Initial capex for the project, which will have a 28-year mine life, is estimated at $1,584m inclusive of a $176m pre-strip and $309m for mining equipment.
Caravel will deliver cash flow of $5.6bn, generating pre-tax net present value and internal rate of return – both measures of profitability – of $1.5bn and 18% respectively using a copper price of US$4 per pound.
Canaccord noted that while the large plant would be relatively expensive to build, it is not uncommon for copper developers to undertake a 25% project selldown to a partner for upfront consideration equal to a portion of the future project value.
Under this model, this assumes a 25% sell-down for $200m given its estimated NPV 8% is $874m.
The company is also assessing options for vendor financing partnerships to reduce the upfront mining equipment costs, debt financing, equity strategic partnerships, prepayments and joint venture partners.
Canaccord also believes that with copper being essential to the energy transition due to its use in electric vehicles, charging networks, solar PV and wind, energy storage and upgraded transmission/distribution infrastructure, this is the time to own copper.
It reiterated its view that there is long-term structural demand growth potential for copper driven by new energy technologies and the broader energy transition.
This demand is important as Caravel is highly leveraged to the copper price.
According to the PFS sensitivities, each 50c increase in the copper price adds $900m to the NPV.
The investment bank added that its valuation of Caravel is similarly leveraged to copper, noting that its price target jumps 21% to 61c at US$4 per pound copper.

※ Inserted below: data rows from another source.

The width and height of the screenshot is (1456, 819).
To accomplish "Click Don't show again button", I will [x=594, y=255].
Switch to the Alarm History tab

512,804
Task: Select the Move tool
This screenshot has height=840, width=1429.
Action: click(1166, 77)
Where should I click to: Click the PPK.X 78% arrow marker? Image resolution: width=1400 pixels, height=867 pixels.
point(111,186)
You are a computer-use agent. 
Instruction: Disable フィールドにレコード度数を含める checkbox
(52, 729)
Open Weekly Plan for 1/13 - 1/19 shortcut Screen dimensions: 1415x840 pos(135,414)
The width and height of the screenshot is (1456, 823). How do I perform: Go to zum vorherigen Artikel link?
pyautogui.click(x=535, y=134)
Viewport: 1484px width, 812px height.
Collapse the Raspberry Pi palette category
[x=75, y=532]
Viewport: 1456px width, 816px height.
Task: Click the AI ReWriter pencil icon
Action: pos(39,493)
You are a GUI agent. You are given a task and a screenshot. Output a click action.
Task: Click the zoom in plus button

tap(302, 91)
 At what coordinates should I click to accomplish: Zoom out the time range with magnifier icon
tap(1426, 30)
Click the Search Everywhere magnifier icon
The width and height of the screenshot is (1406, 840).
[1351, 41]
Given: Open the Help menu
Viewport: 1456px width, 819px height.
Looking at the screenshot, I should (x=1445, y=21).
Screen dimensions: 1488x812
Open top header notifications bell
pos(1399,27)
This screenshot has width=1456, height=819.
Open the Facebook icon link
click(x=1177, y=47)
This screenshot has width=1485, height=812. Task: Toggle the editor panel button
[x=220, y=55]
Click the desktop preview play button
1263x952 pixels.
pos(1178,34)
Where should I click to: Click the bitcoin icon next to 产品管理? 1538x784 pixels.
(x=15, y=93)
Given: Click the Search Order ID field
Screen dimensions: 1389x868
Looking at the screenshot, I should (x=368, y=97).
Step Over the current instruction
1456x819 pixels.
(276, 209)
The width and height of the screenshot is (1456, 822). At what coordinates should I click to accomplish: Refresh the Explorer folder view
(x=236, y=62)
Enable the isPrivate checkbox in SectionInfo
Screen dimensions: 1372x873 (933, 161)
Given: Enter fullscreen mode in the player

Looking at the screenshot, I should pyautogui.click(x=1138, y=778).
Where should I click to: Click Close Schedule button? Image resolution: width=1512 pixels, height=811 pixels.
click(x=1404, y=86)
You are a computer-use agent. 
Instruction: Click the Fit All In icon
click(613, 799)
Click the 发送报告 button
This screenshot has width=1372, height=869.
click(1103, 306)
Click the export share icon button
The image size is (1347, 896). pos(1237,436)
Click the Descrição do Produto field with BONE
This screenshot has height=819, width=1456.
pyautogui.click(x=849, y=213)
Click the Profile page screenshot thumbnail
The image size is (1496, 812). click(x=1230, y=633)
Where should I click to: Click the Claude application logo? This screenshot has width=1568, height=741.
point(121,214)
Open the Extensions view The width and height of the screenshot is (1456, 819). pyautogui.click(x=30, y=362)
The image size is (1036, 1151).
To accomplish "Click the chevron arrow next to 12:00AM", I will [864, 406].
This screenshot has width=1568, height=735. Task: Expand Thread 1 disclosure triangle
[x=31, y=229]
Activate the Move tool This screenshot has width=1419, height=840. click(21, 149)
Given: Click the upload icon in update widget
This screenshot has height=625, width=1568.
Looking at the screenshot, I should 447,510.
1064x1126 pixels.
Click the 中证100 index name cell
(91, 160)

The company is currently progressing the Definitive Feasibility Study for the project with completion expected in the first half of 2024.
Initial results from a review by Lycopodium Minerals of the optimised PFS flowsheet has already indicated potential for plant simplification and increased capacity, and that opportunities to optimise the metallurgical flowsheet will be further investigated during the DFS.
High molybdenum prices could also make the byproduct a valuable addition to the Caravel development given that its original assessment was based on molybdenum prices of about US$20 per pound, well below current prices that are above US$30/lb.
This is especially true given that the additional circuit would be a final stage to processing that will not impact on primary copper production or recoveries.
This article was developed in collaboration with Caravel Minerals, a Stockhead advertiser at the time of publishing.
This article does not constitute financial product advice. You should consider obtaining independent advice before making any financial decisions.